After a year and a half since their last show, the Charleston Light Opera Guild returns to the Clay Center this week with “Putting it Together”.
The outdoor show offers a small cast, no costume or set changes, few props and music from 13 of the musical catalog of the Broadway titan Stephen Sondheim.
“It’s a revue, but it spells ‘review’,” said Guild Director Nina Pasinetti.
Putting it Together takes songs from this baker’s dozen shows and dramatically mixes them into a new story.
“If you know the other musicals, you might see the songs in a different light,” she said. “With the plot and theme, the songs in ‘Putting it Together’ may have a different meaning.”
Pasinetti was thrilled not only with the guild’s return to performance, but also with “Putting it Together” as the show presented different challenges for both them and the theater company.
“Putting it Together” was aired off-Broadway in 1993 and featured the return of Julie Andrews to the New York stage. It ran again on Broadway with Carol Burnett in 1999, but Pasinetti said she hadn’t seen any of those shows, which was a little unusual.
“I’ve seen so many shows on Broadway,” she explained.
Prior to COVID-19, Pasinetti made regular trips to New York and to the theaters. Not only is she a lifelong theater fan, the director scouts these shows as potential future guild productions. She pays attention to the Broadway style and look.
“We don’t copy,” she said. “But we definitely respect the original intent.”

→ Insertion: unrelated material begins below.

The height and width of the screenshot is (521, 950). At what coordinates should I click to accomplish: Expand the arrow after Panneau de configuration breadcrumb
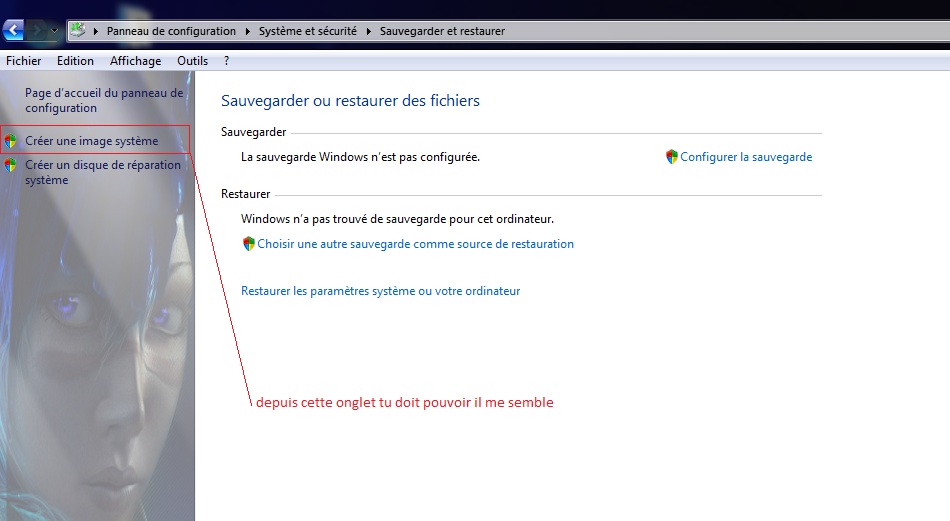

With “Putting it Together”, Pasinetti was simply not that exposed. Her research was largely limited to a few YouTube videos and a broad knowledge of Sondheim’s work.
“Sondheim changed the way Broadway ran, and it’s not an easy job to learn,” she said.
But the show suited the guild’s needs, even if it wasn’t exactly what the guild preferred – especially in the summer.
Summer shows can focus on larger casts, with the guild resorting to high school actors and students coming home from college for the summer.
In addition, the light opera guild has not done an outdoor show or revue for decades.
“We did them in the 80s and 70s,” said Pasinetti.
Even so, new circumstances call for new solutions, so the guild chose a musical with just a handful of players that eschewed extras, including dialogue.
Cedrick Farmer, one of the five actors in the musical, said, “It was basically an opera.”
A little trust was involved.
Understudies were not filled. If something happened, if someone got sick, the whole show could have derailed, but Pasinetti said their cast was very conscientious. They followed safety protocols, monitored their health, and wore special masks that made it easier for players to sing until health guidelines said it was okay for them to take the masks off.
Rudi Arrowood said the strict protocols were worth it.
Arrowood played in the guild’s only production in 2020 with “Maria” in “The Sound of Music”.
While Arrowood said she usually takes breaks between shows, it hit her hard not to have a show on the horizon.
“I developed a lot of hobbies in my free time,” she laughs.
When the guild announced that it would be resuming a production in June, Arrowood said it doesn’t care what role she gets as long as she gets a role.
She said, “Sign me up. I play a hay bale whatever. I am super happy to be back. “
Arrowood got the role of Woman # 1.
None of the characters in the musical have names. Arrowood is woman # 1. Chris Terpening plays Man # 1. Christa Navy is woman # 2. Bauer is Man # 2 and Jacob Fleck is Man # 3.
Farmer said it was good to be back too. Last year he graduated from West Virginia State University with a degree in singing. Along with worries about getting sick, the pandemic clouded his musical future.
“It scared me,” he said. “I didn’t know what was going to happen.”
Pasinetti said the guild didn’t get huge castings, but did attract some of the best talent the area has to offer.
Everyone was careful and took the job seriously.
“Nobody canceled. Nobody got sick. I don’t think anyone was late for rehearsals, ”she said. “It just went very smoothly.”
The entire cast was vaccinated as early as possible, Pasinetti said.
“It wasn’t because of the show,” she added. “Everyone was nervous about COVID. Everyone knew someone who had it. “
To display the show outdoors, the guild has enlisted the Clay Center’s Susan Runyan Maier Sculpture Garden, which the arts and science center developed as an outdoor venue.
The sculpture garden also seemed to serve the aesthetics of the piece.
“The characters wear evening attire,” said Pasinetti. “The men are dressed in tuxedos.”
There were concerns about the rain, she said. June weather in West Virginia is routinely fickle. Rain showers, unusual winds, or scorching heat are all possible and nearly impossible to predict weeks or months.
Pasinetti said they have rainy dates for missed shows and, thanks to changes in health guidelines, the ability to move production in-house if necessary.
As the show neared opening night, she said it finally felt like things were getting easier, as if things were getting better, if not entirely normal, than they had been.
The restrictions relaxed and there was a sense of relief.
“The most important thing is that we get back to what we should,” she said. “We’re here to entertain and provide an outlet for artists.”